* INSTRUCTIONS TO FOLLOW
Your copy should begin at the line containing "You are a computer-use" and end at the last line of the records below, matching each line exactly and leaving out pictures.
#### DATA IN THIS EXERCISE ####
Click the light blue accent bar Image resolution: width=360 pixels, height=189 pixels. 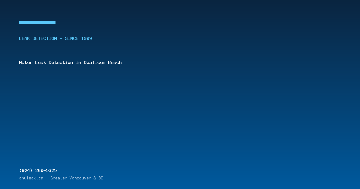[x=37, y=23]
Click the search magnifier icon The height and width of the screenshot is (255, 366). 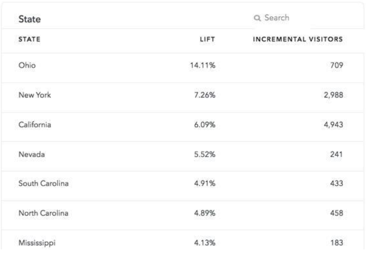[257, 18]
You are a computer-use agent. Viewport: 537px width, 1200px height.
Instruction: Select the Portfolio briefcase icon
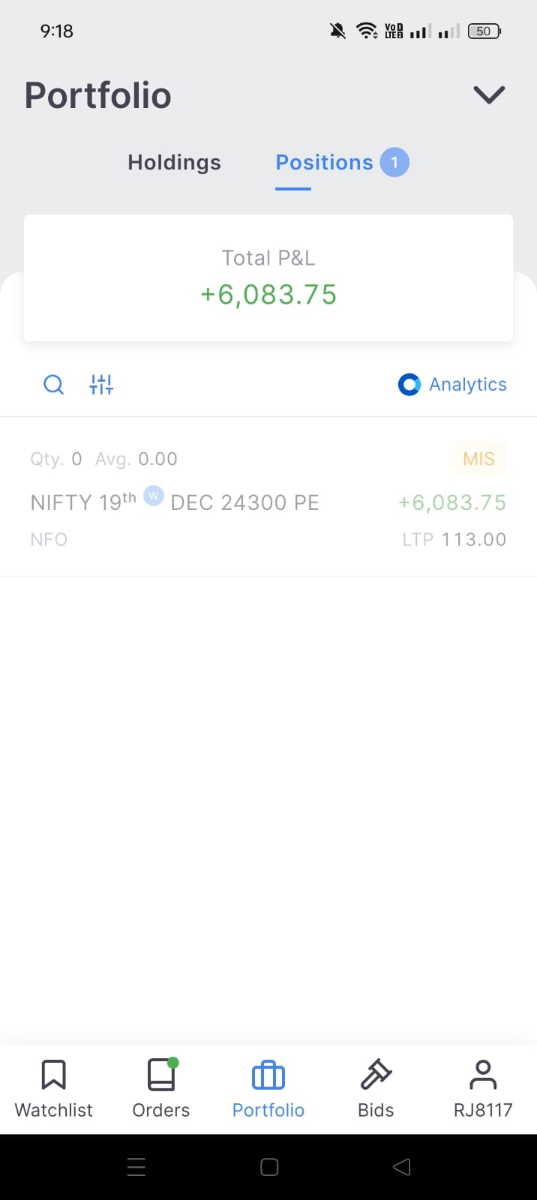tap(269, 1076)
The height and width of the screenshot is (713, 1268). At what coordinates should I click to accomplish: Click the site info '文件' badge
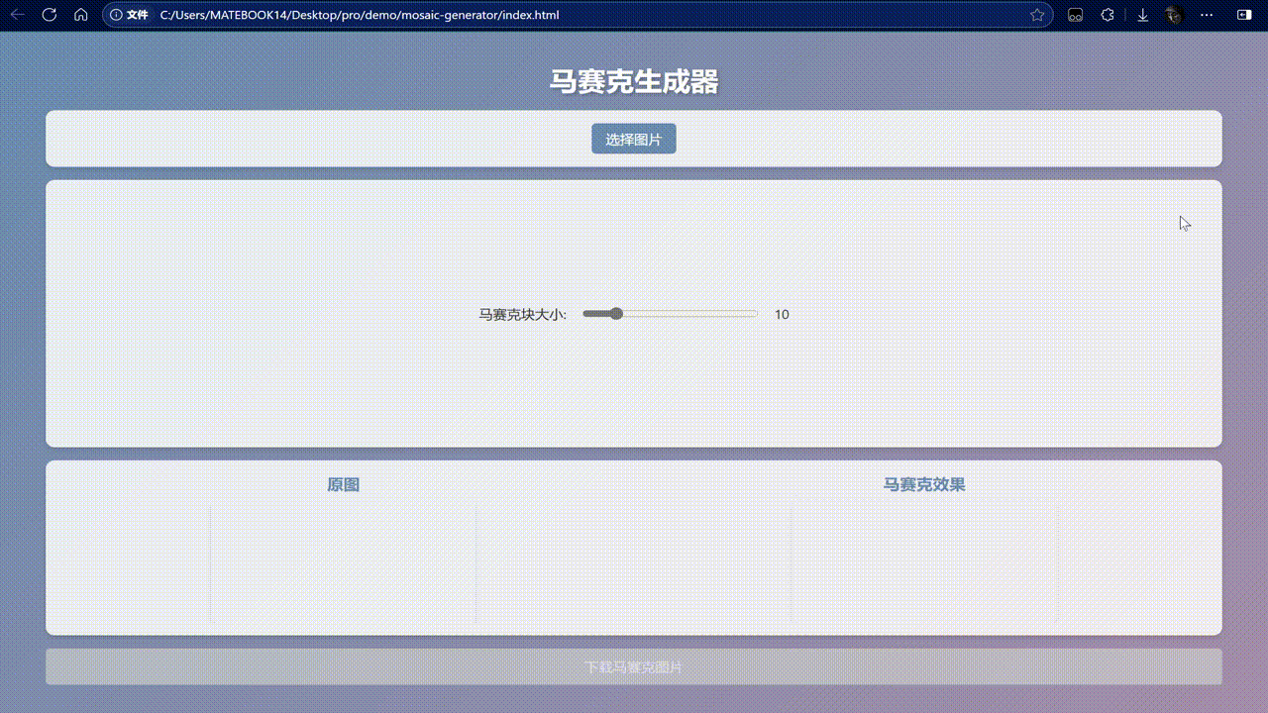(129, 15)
####
* ANSWER SECTION
You are a computer-use agent. Viewport: 537px width, 1200px height.
Instruction: Select the Portfolio briefcase icon
tap(269, 1076)
The height and width of the screenshot is (713, 1268). At what coordinates should I click to accomplish: Click the site info '文件' badge
(129, 15)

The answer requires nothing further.